Changing the world, one signature at a time

Anne-Marie Conde
Monday, 1 February 2021

What can you do if you want to change something or try to make the world a better place?

You could write to your local member of parliament, create a banner and take it to the streets, or you might even chain yourself to something and turn your body into a site of public protest.

But before you got that far, you'd probably do what citizens have done for hundreds of years: start a petition calling for action. The petitioner circulates a statement requesting the signatures of people who support that change. The more signatures obtained, the greater weight (literally, if it's on paper) the petition will have. The petition is then presented to the organisation who can bring about the change.

Petitions to Australian parliaments follow a long-standing British tradition. In the nineteenth century parliaments accepted many petitions, often concerned with who could stand for parliament and vote in elections. And by the 1890s, one of the biggest questions was whether women should have the right to vote.

Votes for women

In 1894, South Australia became the first electorate in the world to grant women the right to vote and stand for parliament.

Meanwhile, women in the other Australian colonies were forming groups and preparing petitions for their own parliaments, and some were also becoming involved in the federal movement.

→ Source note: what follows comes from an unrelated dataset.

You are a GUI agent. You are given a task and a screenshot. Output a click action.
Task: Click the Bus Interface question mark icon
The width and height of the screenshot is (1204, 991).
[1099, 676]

They hoped that if the Australian colonies formed a federation, the rights of women would be enshrined in the new national constitution.

The constitution was drafted at federal conventions held in 1891 and 1897 to 1898. The second convention consisted of delegates elected by people in in each of the colonies, and it accepted petitions on any issue. All of these petitions are held by the National Archives of Australia.

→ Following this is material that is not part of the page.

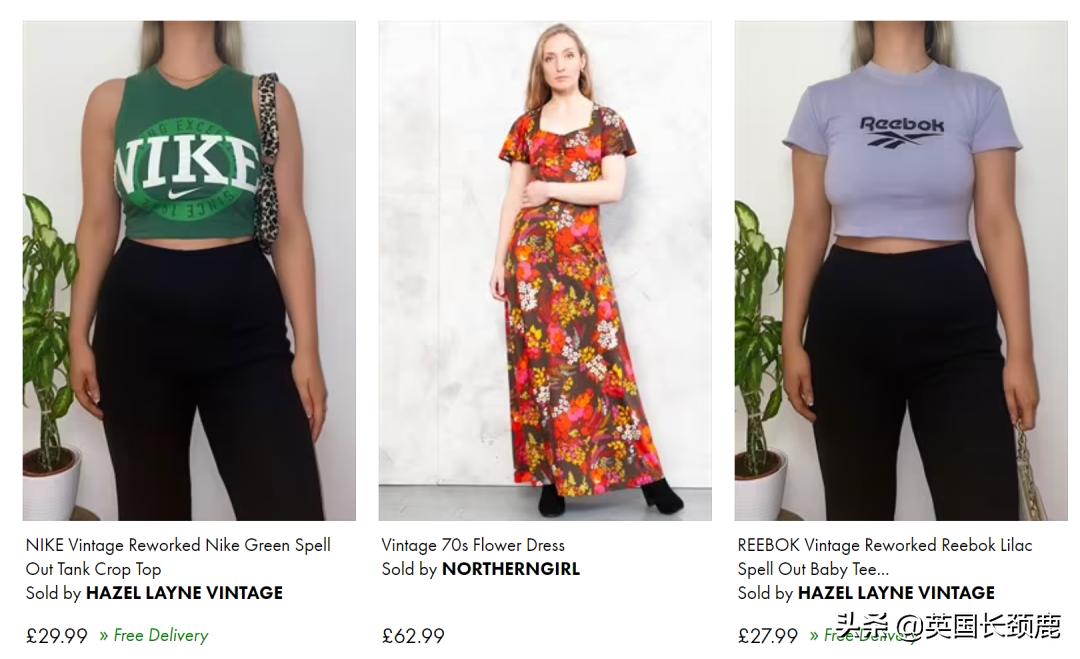Viewport: 1080px width, 659px height.
Task: Click the £62.99 price of the flower dress
Action: [412, 635]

The Womanhood Suffrage League of New South Wales argued that, as taxpayers and 'patriotic and law‑abiding citizens', women should be given a voice in choosing representatives in the new federal parliament. Only then would Australia become a true democracy resting on the 'whole and not half of the people'.

There is some evidence that this petition originally included 513 signatures, but all that has survived is the covering statement, which was signed by prominent feminists including the president of the league, Maybanke Wolstenholme, and the secretary, Rose Scott.

The opposing view

We take the right to vote for granted today, so it comes as a shock to discover that in the 1890s some people actively opposed it.

Another petition to the second Federal Convention was from 96 citizens of Launceston who were against votes for women.

They stated that the majority of Tasmanian women 'do not desire political responsibility to be thrust upon them'. The interests of the 'female portion of the inhabitants' were already guarded by men in the Tasmanian parliament, they argued, and that federally, they could be 'equally well represented by their male relatives and friends at the ballot box'.

The 96 signatures on the petition show that it was supported by women and men.

Enshrined in law

After much debate, delegates to the Federal Convention agreed to include a provision in the Constitution (section 41) guaranteeing that people who had the right to vote in colonial elections could not be deprived of it for Commonwealth elections.

This, combined with an agreement that there should be a uniform Commonwealth franchise, ensured women’s right to vote. It was enshrined in law in 1902 with the passing of the Commonwealth Franchise Act.

Sadly, what was a win for white women was a tragedy for Aboriginal and Torres Strait Islander peoples. A clause in the franchise act specifically excluded ‘aboriginal natives’ from having their names on the electoral roll unless already entitled under section 41 of the Constitution. This effectively disenfranchised nearly all Aboriginal and Torres Strait Islander peoples, who did not gain the right to vote in Commonwealth elections until 1962.

The Womanhood Suffrage League petition can be seen in the Voices exhibition at the National Archives of Australia.